### [Задание для выполнения]
Выведите дословно всё, что содержится в интервью о захвате заложников, от слов «- А вы знали, какие» вниз до слов «Осетии и Чечни.» включительно.

### [Приведенный фрагмент]
# # # #

Все к тому времени обессилели, кто в полудреме находился, кто практически при смерти. Мы все наблюдали, но находились в каком-то отрешенном состоянии. Мы уже не обращали внимания на провода, взрывные устройства, ложились рядом с ними. Мы ждали любого исхода, лишь бы скорее... Мы даже говорили: «Скорей бы уж нас взорвали!» Надежды, что дети смогут это пережить, не было...
К тому же, боевики нам постоянно говорили: «Вы видите? Вы никому не нужны! Россия за вас даже пальцем не шевельнет. Им важно убить как можно больше боевиков любыми средствами, так что вас тоже будут убивать». Честно говоря, мы верили, что они были правы, что исход будет один... Мер же никаких не предпринималось.
- А вы знали, какие требования выдвигали террористы?
- Мы слышали, что они требовали вывода войск из Чечни; освобождения людей, которые находились во Владикавказе, наверное, из числа их боевиков; переговоров с главами трех республик - Ингушетии, Северной Осетии и Чечни.
И нам боевики неоднократно озвучивали: «Ни глава вашей республики, ни главы других республик, никто не хочет выйти, чтобы вам помочь». Вторым лицом после Дзасохова был тогда Мамсуров, и его дети тоже были среди заложников. Я не знаю точно, но говорят, что якобы было предложение вывести его детей, но он сказал, что там, где дети моей республики, там и мои будут. Я не могу утверждать, что это было сказано, но как он мог поступить иначе? Он был бы просто предателем в таком случае...
- Как произошел первый взрыв?
- Взрыв произошел совершенно неожиданно.

# # # #

### [Записи набора данных]
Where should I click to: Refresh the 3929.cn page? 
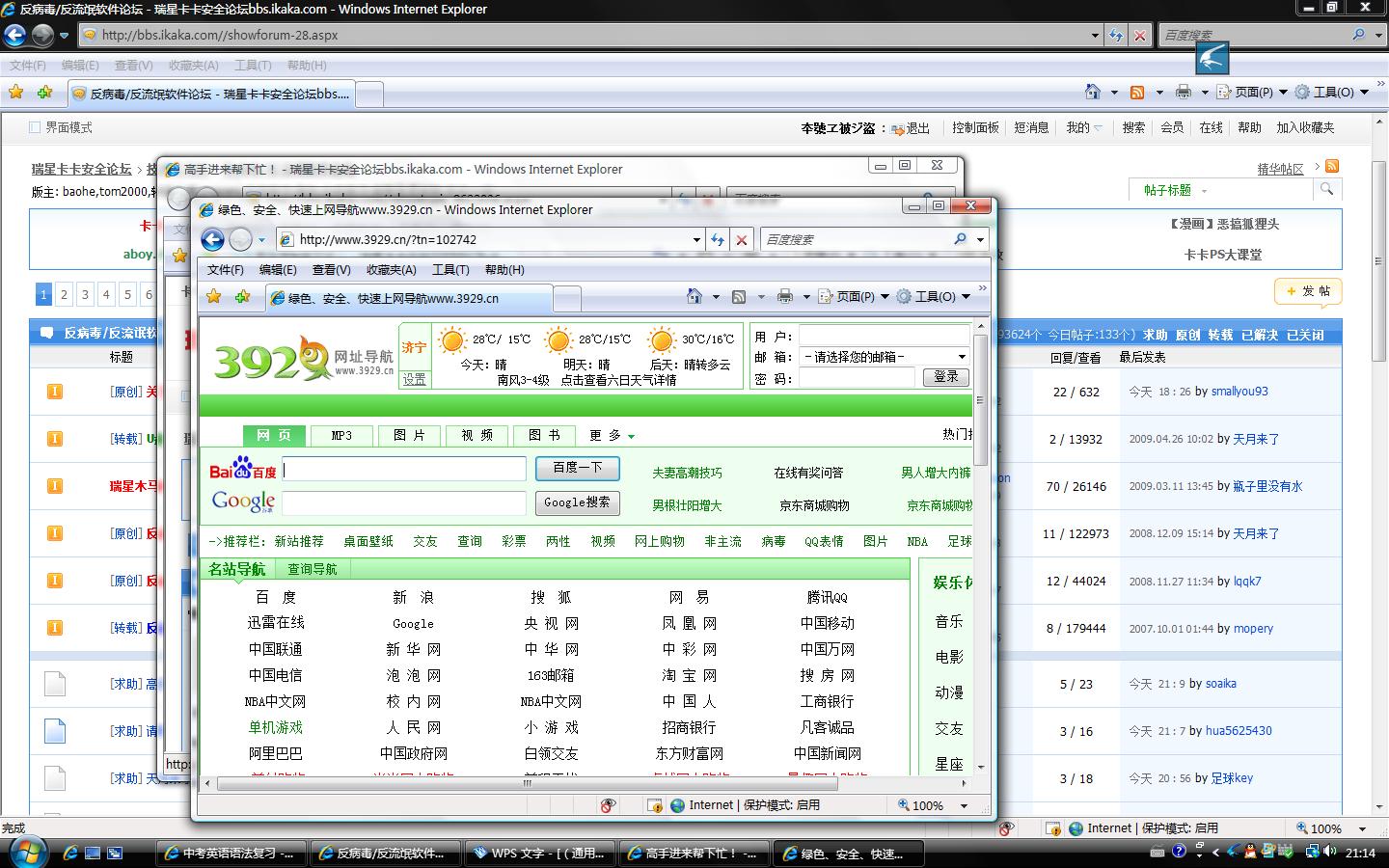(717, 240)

# # # #

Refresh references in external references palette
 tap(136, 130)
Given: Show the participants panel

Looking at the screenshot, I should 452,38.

# # # #

### [Решение задания]
- А вы знали, какие требования выдвигали террористы?
- Мы слышали, что они требовали вывода войск из Чечни; освобождения людей, которые находились во Владикавказе, наверное, из числа их боевиков; переговоров с главами трех республик - Ингушетии, Северной Осетии и Чечни.